ACTIVITY.
The job is to find each line in the entries holding the string "entry" and copy that line.

DATA UNDER STUDY.
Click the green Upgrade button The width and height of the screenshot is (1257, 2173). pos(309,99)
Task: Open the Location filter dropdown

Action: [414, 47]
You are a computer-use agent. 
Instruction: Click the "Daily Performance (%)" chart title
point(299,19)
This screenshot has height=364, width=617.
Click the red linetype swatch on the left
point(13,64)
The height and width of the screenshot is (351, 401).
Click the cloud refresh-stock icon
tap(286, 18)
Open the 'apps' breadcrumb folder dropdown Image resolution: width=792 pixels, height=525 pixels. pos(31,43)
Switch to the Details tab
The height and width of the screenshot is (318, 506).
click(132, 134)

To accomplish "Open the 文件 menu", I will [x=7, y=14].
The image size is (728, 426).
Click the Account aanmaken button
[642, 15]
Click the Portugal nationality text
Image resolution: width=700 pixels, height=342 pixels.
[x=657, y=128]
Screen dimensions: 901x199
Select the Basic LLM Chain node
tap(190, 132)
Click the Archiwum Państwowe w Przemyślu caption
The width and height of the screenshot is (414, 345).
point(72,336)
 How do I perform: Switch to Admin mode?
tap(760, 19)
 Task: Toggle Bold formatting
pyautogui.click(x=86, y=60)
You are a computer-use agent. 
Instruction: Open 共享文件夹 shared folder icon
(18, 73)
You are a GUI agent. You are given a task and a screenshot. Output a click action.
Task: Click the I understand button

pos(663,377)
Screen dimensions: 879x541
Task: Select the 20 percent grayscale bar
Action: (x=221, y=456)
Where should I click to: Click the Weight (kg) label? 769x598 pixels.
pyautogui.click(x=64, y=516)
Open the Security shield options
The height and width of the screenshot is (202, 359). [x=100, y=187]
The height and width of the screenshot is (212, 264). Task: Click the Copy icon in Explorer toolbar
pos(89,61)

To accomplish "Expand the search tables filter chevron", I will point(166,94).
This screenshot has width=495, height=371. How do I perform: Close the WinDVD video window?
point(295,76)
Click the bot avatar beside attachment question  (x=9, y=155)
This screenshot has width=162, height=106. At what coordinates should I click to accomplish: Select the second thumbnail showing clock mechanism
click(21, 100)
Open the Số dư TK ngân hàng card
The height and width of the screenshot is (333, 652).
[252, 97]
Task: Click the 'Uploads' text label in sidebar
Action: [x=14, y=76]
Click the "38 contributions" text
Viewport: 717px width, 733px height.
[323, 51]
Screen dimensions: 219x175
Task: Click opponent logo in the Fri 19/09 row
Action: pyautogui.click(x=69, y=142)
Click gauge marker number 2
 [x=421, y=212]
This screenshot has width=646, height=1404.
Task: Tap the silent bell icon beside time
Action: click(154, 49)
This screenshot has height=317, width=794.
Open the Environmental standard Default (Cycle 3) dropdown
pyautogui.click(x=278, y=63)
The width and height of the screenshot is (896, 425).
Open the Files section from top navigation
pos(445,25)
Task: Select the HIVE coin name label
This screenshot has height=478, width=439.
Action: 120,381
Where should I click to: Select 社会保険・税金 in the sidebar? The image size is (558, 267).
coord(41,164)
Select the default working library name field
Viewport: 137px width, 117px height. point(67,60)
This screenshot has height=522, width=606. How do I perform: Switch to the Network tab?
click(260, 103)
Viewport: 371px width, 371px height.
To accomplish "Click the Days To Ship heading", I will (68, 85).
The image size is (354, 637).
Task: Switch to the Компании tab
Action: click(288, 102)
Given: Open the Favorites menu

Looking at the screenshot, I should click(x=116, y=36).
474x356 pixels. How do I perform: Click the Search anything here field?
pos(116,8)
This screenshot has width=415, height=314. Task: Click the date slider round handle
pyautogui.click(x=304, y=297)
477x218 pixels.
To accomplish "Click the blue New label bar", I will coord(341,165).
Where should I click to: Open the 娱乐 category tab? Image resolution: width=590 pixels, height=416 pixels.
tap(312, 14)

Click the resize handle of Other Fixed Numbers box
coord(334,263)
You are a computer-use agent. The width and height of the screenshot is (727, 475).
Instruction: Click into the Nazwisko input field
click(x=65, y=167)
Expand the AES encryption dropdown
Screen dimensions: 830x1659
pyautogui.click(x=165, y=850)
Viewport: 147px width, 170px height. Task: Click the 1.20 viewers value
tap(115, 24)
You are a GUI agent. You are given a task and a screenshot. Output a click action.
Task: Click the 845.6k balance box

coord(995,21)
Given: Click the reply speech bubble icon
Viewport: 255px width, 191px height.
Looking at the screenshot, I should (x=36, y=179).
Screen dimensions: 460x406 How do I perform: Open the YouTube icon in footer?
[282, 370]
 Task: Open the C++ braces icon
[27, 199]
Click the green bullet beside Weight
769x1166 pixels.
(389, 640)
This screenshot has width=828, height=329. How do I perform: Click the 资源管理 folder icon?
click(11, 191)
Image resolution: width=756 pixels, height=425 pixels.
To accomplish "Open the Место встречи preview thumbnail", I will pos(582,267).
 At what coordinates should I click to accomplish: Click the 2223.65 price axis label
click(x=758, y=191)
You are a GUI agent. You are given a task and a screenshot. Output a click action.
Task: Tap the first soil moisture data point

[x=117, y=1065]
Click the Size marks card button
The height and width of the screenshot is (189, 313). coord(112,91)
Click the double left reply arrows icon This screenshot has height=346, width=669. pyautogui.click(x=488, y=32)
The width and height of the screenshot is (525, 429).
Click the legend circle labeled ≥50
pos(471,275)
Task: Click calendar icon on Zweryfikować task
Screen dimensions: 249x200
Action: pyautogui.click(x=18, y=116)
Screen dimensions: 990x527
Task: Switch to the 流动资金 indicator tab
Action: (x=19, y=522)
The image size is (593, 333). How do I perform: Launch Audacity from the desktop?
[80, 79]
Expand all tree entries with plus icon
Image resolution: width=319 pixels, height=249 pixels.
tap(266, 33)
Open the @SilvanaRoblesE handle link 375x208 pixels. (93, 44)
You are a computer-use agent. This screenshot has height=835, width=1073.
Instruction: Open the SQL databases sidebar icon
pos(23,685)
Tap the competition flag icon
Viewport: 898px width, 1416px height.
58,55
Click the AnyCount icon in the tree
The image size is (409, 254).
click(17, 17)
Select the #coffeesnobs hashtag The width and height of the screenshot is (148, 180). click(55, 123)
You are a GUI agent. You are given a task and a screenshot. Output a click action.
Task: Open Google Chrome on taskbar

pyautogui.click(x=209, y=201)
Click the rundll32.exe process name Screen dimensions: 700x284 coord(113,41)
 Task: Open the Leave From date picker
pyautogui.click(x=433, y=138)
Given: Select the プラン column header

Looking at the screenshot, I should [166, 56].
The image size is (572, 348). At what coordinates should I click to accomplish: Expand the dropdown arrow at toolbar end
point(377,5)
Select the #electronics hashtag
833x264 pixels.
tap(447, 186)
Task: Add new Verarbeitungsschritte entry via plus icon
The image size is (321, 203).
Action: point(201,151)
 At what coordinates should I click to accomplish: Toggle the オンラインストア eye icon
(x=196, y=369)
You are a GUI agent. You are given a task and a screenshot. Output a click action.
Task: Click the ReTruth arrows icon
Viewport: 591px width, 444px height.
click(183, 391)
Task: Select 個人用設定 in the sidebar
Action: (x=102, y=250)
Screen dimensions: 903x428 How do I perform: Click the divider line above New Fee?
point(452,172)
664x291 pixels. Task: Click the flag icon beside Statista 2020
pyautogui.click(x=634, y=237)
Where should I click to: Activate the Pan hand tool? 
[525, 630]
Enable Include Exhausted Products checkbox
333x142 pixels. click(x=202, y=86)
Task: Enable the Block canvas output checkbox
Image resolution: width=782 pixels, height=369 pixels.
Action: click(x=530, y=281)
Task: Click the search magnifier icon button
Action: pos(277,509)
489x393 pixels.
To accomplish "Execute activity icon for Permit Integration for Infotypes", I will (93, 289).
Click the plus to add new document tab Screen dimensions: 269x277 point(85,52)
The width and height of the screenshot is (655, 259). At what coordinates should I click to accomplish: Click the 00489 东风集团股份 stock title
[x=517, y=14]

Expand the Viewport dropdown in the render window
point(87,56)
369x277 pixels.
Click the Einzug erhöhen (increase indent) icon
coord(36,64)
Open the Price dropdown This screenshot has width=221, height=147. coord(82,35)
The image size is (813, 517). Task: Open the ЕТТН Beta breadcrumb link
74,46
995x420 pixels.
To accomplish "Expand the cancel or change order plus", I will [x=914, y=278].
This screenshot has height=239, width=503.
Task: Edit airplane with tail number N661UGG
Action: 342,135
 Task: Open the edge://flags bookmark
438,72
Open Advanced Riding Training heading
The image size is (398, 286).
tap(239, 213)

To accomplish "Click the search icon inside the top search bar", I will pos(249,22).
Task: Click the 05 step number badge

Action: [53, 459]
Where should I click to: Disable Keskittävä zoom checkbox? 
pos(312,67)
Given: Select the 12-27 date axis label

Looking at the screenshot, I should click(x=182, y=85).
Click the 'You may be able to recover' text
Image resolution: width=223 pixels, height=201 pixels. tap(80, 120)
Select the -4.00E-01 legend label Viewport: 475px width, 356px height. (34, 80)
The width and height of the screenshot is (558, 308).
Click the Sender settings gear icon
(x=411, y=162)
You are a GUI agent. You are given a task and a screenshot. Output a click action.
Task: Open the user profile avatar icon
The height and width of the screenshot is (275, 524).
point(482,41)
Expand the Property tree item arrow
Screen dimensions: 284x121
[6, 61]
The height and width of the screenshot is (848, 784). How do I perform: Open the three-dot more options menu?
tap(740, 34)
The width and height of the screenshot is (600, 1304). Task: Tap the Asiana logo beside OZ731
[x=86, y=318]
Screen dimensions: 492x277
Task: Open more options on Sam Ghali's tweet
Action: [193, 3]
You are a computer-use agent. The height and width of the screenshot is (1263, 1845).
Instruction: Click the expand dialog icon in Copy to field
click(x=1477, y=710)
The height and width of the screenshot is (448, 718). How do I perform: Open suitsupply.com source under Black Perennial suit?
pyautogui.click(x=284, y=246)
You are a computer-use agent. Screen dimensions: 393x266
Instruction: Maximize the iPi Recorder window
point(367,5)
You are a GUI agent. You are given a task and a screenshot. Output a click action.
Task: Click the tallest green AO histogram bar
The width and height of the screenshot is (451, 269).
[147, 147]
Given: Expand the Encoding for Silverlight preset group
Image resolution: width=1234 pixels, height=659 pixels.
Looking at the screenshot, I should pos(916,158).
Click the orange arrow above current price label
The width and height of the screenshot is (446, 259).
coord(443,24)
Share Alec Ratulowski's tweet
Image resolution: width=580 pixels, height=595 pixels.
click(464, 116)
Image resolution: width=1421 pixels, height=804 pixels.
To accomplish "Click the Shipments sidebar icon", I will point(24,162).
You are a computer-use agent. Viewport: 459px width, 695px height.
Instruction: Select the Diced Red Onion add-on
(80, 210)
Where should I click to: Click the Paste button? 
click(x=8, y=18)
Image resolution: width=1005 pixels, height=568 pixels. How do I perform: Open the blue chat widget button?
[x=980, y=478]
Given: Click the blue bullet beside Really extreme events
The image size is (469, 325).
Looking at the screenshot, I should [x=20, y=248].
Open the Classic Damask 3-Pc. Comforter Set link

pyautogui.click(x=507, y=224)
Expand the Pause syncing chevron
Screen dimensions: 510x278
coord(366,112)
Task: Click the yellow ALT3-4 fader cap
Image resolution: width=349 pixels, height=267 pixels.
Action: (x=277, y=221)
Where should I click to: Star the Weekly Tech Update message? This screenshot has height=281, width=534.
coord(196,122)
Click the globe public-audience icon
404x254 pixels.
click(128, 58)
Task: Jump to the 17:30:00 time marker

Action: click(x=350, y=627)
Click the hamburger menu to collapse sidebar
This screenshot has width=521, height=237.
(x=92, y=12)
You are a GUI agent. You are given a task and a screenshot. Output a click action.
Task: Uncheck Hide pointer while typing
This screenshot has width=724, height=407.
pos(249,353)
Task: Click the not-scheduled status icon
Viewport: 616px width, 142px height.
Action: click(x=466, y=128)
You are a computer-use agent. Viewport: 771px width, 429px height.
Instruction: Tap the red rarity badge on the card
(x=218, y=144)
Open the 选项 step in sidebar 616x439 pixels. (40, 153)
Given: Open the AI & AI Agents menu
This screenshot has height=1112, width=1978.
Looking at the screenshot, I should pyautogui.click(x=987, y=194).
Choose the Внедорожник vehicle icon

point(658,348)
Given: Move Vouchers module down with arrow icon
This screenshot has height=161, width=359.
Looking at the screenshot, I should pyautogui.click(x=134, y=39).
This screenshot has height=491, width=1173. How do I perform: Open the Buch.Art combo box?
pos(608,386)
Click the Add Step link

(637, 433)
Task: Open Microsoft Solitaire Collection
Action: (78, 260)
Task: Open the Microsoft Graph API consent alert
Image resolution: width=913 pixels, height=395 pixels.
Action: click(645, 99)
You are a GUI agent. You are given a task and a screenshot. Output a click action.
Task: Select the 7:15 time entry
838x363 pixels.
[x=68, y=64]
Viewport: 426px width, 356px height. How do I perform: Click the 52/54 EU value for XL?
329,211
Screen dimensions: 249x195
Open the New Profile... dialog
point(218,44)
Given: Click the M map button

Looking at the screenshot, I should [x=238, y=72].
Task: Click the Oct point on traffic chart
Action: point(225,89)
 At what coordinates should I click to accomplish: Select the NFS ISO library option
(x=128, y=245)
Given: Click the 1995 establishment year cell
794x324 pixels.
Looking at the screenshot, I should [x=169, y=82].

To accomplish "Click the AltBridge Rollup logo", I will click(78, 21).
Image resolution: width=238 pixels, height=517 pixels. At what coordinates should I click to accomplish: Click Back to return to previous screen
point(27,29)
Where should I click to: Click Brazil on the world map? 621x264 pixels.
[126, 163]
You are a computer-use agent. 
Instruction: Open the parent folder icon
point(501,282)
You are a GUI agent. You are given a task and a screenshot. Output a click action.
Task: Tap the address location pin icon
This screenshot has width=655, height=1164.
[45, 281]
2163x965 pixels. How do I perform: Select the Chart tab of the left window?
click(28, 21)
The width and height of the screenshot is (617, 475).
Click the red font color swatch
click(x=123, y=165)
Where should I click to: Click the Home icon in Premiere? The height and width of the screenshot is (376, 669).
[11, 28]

SOLUTION TO THIS EXERCISE.
Task: Add new Verarbeitungsschritte entry via plus icon
Task: Select the 7:15 time entry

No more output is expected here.